Material supplied:
==========

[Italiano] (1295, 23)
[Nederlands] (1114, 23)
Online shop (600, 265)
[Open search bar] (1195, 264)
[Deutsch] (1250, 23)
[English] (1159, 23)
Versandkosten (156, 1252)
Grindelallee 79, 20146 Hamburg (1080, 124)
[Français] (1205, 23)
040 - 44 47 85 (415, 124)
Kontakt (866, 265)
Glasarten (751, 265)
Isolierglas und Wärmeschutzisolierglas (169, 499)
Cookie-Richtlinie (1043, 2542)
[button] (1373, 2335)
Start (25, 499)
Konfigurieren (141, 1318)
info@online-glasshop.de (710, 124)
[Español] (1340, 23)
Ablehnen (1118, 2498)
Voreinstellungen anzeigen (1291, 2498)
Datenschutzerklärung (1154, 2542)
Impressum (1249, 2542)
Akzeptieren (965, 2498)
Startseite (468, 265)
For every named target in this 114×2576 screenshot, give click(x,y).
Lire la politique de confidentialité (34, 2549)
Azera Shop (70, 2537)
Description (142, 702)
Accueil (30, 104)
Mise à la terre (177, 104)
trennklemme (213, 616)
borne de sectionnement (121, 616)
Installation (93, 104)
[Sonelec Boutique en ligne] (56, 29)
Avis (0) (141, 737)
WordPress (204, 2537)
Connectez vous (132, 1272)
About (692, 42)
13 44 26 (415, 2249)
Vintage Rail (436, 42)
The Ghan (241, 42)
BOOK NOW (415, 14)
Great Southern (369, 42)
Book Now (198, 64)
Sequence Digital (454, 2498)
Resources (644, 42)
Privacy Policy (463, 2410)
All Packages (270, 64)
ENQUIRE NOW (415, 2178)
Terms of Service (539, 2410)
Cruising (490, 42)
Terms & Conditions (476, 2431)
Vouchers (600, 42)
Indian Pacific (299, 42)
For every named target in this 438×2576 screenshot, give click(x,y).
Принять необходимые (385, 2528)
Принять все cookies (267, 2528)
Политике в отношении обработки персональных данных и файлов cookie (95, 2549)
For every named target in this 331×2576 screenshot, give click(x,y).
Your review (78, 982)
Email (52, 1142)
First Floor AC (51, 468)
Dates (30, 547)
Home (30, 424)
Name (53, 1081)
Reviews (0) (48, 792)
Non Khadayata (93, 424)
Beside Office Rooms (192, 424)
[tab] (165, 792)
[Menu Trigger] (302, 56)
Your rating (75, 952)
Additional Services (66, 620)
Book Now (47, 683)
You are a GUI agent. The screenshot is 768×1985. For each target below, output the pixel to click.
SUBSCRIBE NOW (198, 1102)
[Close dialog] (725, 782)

==========

Copy out the entire material verbatim.

Answer box:
[Italiano] (1295, 23)
[Nederlands] (1114, 23)
Online shop (600, 265)
[Open search bar] (1195, 264)
[Deutsch] (1250, 23)
[English] (1159, 23)
Versandkosten (156, 1252)
Grindelallee 79, 20146 Hamburg (1080, 124)
[Français] (1205, 23)
040 - 44 47 85 (415, 124)
Kontakt (866, 265)
Glasarten (751, 265)
Isolierglas und Wärmeschutzisolierglas (169, 499)
Cookie-Richtlinie (1043, 2542)
[button] (1373, 2335)
Start (25, 499)
Konfigurieren (141, 1318)
info@online-glasshop.de (710, 124)
[Español] (1340, 23)
Ablehnen (1118, 2498)
Voreinstellungen anzeigen (1291, 2498)
Datenschutzerklärung (1154, 2542)
Impressum (1249, 2542)
Akzeptieren (965, 2498)
Startseite (468, 265)
For every named target in this 114×2576 screenshot, give click(x,y).
Lire la politique de confidentialité (34, 2549)
Azera Shop (70, 2537)
Description (142, 702)
Accueil (30, 104)
Mise à la terre (177, 104)
trennklemme (213, 616)
borne de sectionnement (121, 616)
Installation (93, 104)
[Sonelec Boutique en ligne] (56, 29)
Avis (0) (141, 737)
WordPress (204, 2537)
Connectez vous (132, 1272)
About (692, 42)
13 44 26 (415, 2249)
Vintage Rail (436, 42)
The Ghan (241, 42)
BOOK NOW (415, 14)
Great Southern (369, 42)
Book Now (198, 64)
Sequence Digital (454, 2498)
Resources (644, 42)
Privacy Policy (463, 2410)
All Packages (270, 64)
ENQUIRE NOW (415, 2178)
Terms of Service (539, 2410)
Cruising (490, 42)
Terms & Conditions (476, 2431)
Vouchers (600, 42)
Indian Pacific (299, 42)
For every named target in this 438×2576 screenshot, give click(x,y).
Принять необходимые (385, 2528)
Принять все cookies (267, 2528)
Политике в отношении обработки персональных данных и файлов cookie (95, 2549)
For every named target in this 331×2576 screenshot, give click(x,y).
Your review (78, 982)
Email (52, 1142)
First Floor AC (51, 468)
Dates (30, 547)
Home (30, 424)
Name (53, 1081)
Reviews (0) (48, 792)
Non Khadayata (93, 424)
Beside Office Rooms (192, 424)
[tab] (165, 792)
[Menu Trigger] (302, 56)
Your rating (75, 952)
Additional Services (66, 620)
Book Now (47, 683)
You are a GUI agent. The screenshot is 768×1985. For each target below, output the pixel to click.
SUBSCRIBE NOW (198, 1102)
[Close dialog] (725, 782)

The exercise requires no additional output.